Mathieu van der PoelZondag 1 februari naar een aflevering van Te land, ter zee en in de lucht gekeken. Rechtstreeks vanuit Tabor dit keer. Was dit voorheen vooral een spelletje voor jongbejaarden, tegenwoordig zijn het zelfs overjarige pubers die dit spel domineren. Met Mathieu van der Poel als de winnaar. Wereldkampioen. Het was trouwens helemaal een mooi erepodium. Twee Ollanders (nou ja, anderhalve) en een Belg (nou ja, een Vlaming). En wat daarachter kwam, was ook niet mis: nog vier Vlamingen. En dat na al die rondjes. Vooral de telkens terugkerende van reclame voorziene, artistieke trappen en die dwars over het parcours neergelegde balken die er bij lagen als spontaan omgewaaide bomen, vond ik prachtig. Alleen jammer – zeker voor de supporters – dat ze in Tabor geen café hebben waar de deelnemers door de achterdeur naar binnen fietsen om er door de voordeur weer uit te rijden, vooral ook omdat het bier in Tsjechië een stuk goedkoper is dan in Vlaanderen.

Als u het nog niet wist, de vader van Mathieu was ook al eens wereldkampioen veldrijden. Mooi. Maar toch… ik herinner me Adrie van der Poel liever als de winnaar van de Ronde van Vlaanderen en Luik-Bastenaken-Luik. Helaas denken veel media daar tegenwoordig anders over. Het wereldkampioenschap van Adrie van der Poel in het kermisfietsen hebben zijn overwinningen in het wielrennen op de weg naar de achtergrond verdrongen. Het lijkt wel alsof veel journalisten Nederlandse overwinningen in de grote klassiekers zelfs helemaal zijn vergeten. Neerlands bekendste wielerbejaarde, de voormalige basketballer M. Smeets, vroeg zich op 15 december 2014 bij Jinek, waar hij zijn visie kwam geven op het sportjaar 2014, zelfs hardop af wat we nu eigenlijk in 2014 hadden gewonnen met wielrennen… (ach, het zal de leeftijd zijn).

Welnu, Niki Terpstra bezorgde Nederland na dertien jaar (!) weer eens een overwinning in een échte klassieker. En dan nog wel in de klassieker der klassiekers, de koninginnenklassieker Parijs-Roubaix. Maar misschien voelde Smeets zich gesterkt door de jury die de wielrenner van het jaar 2014 mocht kiezen.
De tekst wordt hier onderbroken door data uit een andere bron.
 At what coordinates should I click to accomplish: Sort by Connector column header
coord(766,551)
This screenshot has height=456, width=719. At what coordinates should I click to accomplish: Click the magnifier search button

Dat werd dus niet Niki Terpstra. Maar ja, er zijn sporters die nooit een populariteitsverkiezing zullen winnen, tenzij zij bereid zijn sponsoren en invloedrijke wielerjournalisten naar de mond te praten – of omgekeerd natuurlijk. Voorlopig zit het journaille met Mathieu van der Poel wel goed. Hij heeft de juiste genen. Zijn opa is in Frankrijk nog steeds de populairste wielrenner. Er zijn in Frankrijk mensen die nog steeds niet weten dat Poupou al een tijdje geleden is opgehouden met wielrennen. Allez Poupou. Ja, het leven is een grote populariteitskoers, ook financieel zeer aantrekkelijk – voor de winnaars althans. Niet dat ik iets heb tegen mensen die – al dan niet tegen wil en dank – populair zijn, maar laten we alles wel in de juiste proporties blijven zien. Tom Dumoulin, de man die is gekozen tot Nederlands wielrenner van het jaar 2014, is een groot talent, maar zijn eerste aansprekende overwinning moet nog komen.

Ik hoop dat Mathieu van der Poel snel de overstap maakt naar het wielrennen op de weg. Net als Lars Boom nadat hij wereldkampioen hordelopen met de fiets was geworden. Weliswaar is het winnen van een Touretappe nog lang geen overwinning van een grote klassieker – ik bedoel een van die vijf ‘monumenten’ – maar Boom zit op de goede weg naar Roubaix. De onlangs met wielrennen gestopte Cadel Evans zal ook niet herinnerd worden als de man die twee keer winnaar werd van de wereldbeker mountainbiken (toch een sport met internationale allure en ook nog eens olympisch), maar wel als degene die, nadat hij het mountainbiken eraan had gegeven, in 2009 wereldkampioen werd op de weg en twee jaar later ook de Ronde van Frankrijk won.

Laten we dus hopen dat we nog eens vanachter ons bier en onze portie chips en vanuit onze voor de televisie opgestelde luie zetel juichend kunnen opspringen als Mathieu van der Poel een échte klassieker of een van de grote ronden wint.